About this task:
Every entry below is to be copied exactly, with nothing left out.

Provided information:
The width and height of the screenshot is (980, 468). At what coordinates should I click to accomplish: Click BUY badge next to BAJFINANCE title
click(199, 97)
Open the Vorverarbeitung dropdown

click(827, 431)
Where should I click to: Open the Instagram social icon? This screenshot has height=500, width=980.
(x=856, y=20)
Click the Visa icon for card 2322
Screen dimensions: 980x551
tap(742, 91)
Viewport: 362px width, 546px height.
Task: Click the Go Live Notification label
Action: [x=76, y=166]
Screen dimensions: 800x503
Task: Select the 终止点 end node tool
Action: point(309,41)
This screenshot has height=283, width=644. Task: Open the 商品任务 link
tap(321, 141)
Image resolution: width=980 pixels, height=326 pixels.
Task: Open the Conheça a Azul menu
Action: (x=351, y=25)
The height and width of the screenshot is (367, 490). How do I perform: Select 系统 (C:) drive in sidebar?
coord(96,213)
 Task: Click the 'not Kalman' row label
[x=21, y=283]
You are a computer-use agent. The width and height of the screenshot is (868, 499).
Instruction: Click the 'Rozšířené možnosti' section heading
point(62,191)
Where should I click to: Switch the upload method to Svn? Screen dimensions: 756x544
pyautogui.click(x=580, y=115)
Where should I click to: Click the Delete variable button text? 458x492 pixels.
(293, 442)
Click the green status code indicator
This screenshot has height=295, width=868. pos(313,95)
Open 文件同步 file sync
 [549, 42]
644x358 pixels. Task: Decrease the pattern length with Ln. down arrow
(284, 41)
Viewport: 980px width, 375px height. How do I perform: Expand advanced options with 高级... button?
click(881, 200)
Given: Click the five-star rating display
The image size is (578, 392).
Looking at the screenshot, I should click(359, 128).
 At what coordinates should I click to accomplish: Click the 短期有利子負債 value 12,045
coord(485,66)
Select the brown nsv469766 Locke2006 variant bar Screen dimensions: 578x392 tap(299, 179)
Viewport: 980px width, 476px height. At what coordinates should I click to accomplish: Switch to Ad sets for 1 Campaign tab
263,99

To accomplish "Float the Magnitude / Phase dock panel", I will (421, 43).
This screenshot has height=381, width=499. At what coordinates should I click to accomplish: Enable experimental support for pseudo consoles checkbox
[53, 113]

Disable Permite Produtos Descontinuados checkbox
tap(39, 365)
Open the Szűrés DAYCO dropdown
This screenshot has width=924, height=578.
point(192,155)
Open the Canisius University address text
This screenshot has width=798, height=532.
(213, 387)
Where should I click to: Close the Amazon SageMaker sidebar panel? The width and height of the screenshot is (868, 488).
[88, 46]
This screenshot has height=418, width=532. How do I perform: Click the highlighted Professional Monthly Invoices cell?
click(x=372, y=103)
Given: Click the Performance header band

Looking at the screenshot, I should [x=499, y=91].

Answer box:
The width and height of the screenshot is (980, 468). At what coordinates should I click to accomplish: Click BUY badge next to BAJFINANCE title
click(199, 97)
Open the Vorverarbeitung dropdown

click(827, 431)
Where should I click to: Open the Instagram social icon? This screenshot has height=500, width=980.
(x=856, y=20)
Click the Visa icon for card 2322
Screen dimensions: 980x551
tap(742, 91)
Viewport: 362px width, 546px height.
Task: Click the Go Live Notification label
Action: [x=76, y=166]
Screen dimensions: 800x503
Task: Select the 终止点 end node tool
Action: point(309,41)
This screenshot has height=283, width=644. Task: Open the 商品任务 link
tap(321, 141)
Image resolution: width=980 pixels, height=326 pixels.
Task: Open the Conheça a Azul menu
Action: (x=351, y=25)
The height and width of the screenshot is (367, 490). How do I perform: Select 系统 (C:) drive in sidebar?
coord(96,213)
 Task: Click the 'not Kalman' row label
[x=21, y=283]
You are a computer-use agent. The width and height of the screenshot is (868, 499).
Instruction: Click the 'Rozšířené možnosti' section heading
point(62,191)
Where should I click to: Switch the upload method to Svn? Screen dimensions: 756x544
pyautogui.click(x=580, y=115)
Where should I click to: Click the Delete variable button text? 458x492 pixels.
(293, 442)
Click the green status code indicator
This screenshot has height=295, width=868. pos(313,95)
Open 文件同步 file sync
 [549, 42]
644x358 pixels. Task: Decrease the pattern length with Ln. down arrow
(284, 41)
Viewport: 980px width, 375px height. How do I perform: Expand advanced options with 高级... button?
click(881, 200)
Given: Click the five-star rating display
The image size is (578, 392).
Looking at the screenshot, I should click(359, 128).
 At what coordinates should I click to accomplish: Click the 短期有利子負債 value 12,045
coord(485,66)
Select the brown nsv469766 Locke2006 variant bar Screen dimensions: 578x392 tap(299, 179)
Viewport: 980px width, 476px height. At what coordinates should I click to accomplish: Switch to Ad sets for 1 Campaign tab
263,99

To accomplish "Float the Magnitude / Phase dock panel", I will (421, 43).
This screenshot has height=381, width=499. At what coordinates should I click to accomplish: Enable experimental support for pseudo consoles checkbox
[53, 113]

Disable Permite Produtos Descontinuados checkbox
tap(39, 365)
Open the Szűrés DAYCO dropdown
This screenshot has width=924, height=578.
point(192,155)
Open the Canisius University address text
This screenshot has width=798, height=532.
(213, 387)
Where should I click to: Close the Amazon SageMaker sidebar panel? The width and height of the screenshot is (868, 488).
[88, 46]
This screenshot has height=418, width=532. How do I perform: Click the highlighted Professional Monthly Invoices cell?
click(x=372, y=103)
Given: Click the Performance header band

Looking at the screenshot, I should [x=499, y=91].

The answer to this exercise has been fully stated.